Problem 1: Summarize the fire prevention code bill in two sentences.
Problem 2: Carry on the fire prevention code bill from its final line.

September 10, 2009, Introduced by Reps. Proos, Horn, Crawford, Wayne Schmidt, Tyler, Haines, DeShazor and Lori and referred to the Committee on Appropriations.
A bill to amend 1941 PA 207, entitled
"Fire prevention code,"
by amending sections 3c, 5c, 5d, 5e, 5i, 5j, 5n, 5o, and 5p (MCL
29.3c, 29.5c, 29.5d, 29.5e, 29.5i, 29.5j, 29.5n, 29.5o, and 29.5p),
as amended by 2006 PA 189.
THE PEOPLE OF THE STATE OF MICHIGAN ENACT:
Sec. 3c. (1) The bureau shall promulgate rules as provided
under section 2a pertaining to fire safety requirements for the
construction, operation, or maintenance of all of the following:
(a) Schools and dormitories, including state supported
schools, colleges, and universities and school, college, and
university dormitories.
(b) Buildings owned or leased by this state.
(c) A health facility or agency as defined in section 20106 of
the public health code, 1978 PA 368, MCL 333.20106.
(d) Places of public assemblage.
(e) Penal facilities as described in section 62 of the
corrections code of 1953, 1953 PA 232, MCL 791.262.
(f) Mental facilities as described in section 135 of the
mental health code, 1974 PA 258, MCL 330.1135.
(2) The bureau shall promulgate other rules as provided in
section 2a as necessary to implement this act.
(3)
Consistent with Executive Reorganization Order Nos. 1997-2
and
1998-2, MCL 29.451 and 29.461, the The
department of
environmental
quality natural resources shall promulgate rules
pertaining to all of the following:
(a) Fire safety requirements for the construction, operation,
and maintenance of dry cleaning establishments that use flammable
liquids.
(b) The storage, transportation, and handling of liquefied
petroleum gas and for the storage, noncommercial transportation,
and handling of other hazardous materials to the extent authorized
by federal law.

Supplied information:
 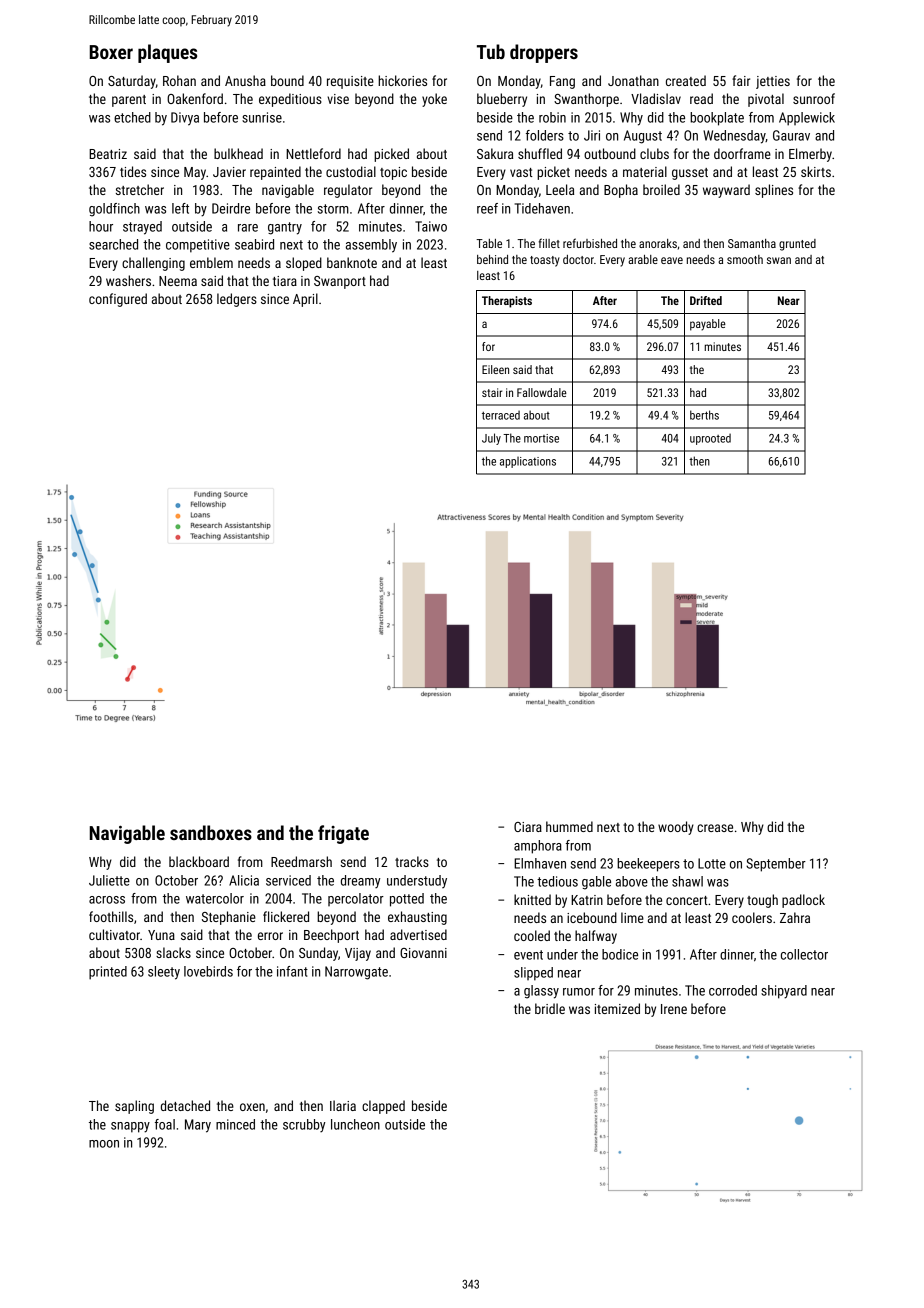 What do you see at coordinates (690, 174) in the screenshot?
I see `gusset` at bounding box center [690, 174].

Exercise answer 1: Introduced on September 10, 2009, and referred to the Committee on Appropriations, the bill amends several sections of 1941 PA 207, the fire prevention code. Section 3c requires the bureau to promulgate fire safety rules for the construction, operation, or maintenance of schools and dormitories, state-owned or leased buildings, health facilities or agencies, places of public assemblage, and penal and mental facilities.

Exercise answer 2:
(4) Rules promulgated under this act shall be consistent with
recognized good practice as evidenced by standards adopted by
nationally recognized authorities in the field of fire protection.
Experiences identified in the fire incident reports received by
this state may be considered by the board and the bureau when
reviewing rules promulgated or considering promulgation of new
rules under this act.
(5) The bureau shall promulgate rules as provided under
section 2a for the certification of a firm that does any of the
following:
(a) Installs, modifies, or documents the installation or
modification of a fire suppression system.
(b) Documents the installation or modification of a fire alarm
system.
(c) Performs testing, servicing, inspections, or maintenance
that has not been exempted by the rules promulgated by the bureau
on fire alarm systems or fire suppression systems.
(d) Submits a drawing, plan, or specification of a fire alarm
system or fire suppression system to the bureau for approval under
section 29, except an architect or professional engineer licensed
under article 20 of the occupational code, 1980 PA 299, MCL
339.2001 to 339.2014.
(6) A person may request a variation of the application of a
rule promulgated under this act by applying to the state fire
marshal. The state fire marshal may make a variation upon a finding
that the variation does not result in a hazard to life or property.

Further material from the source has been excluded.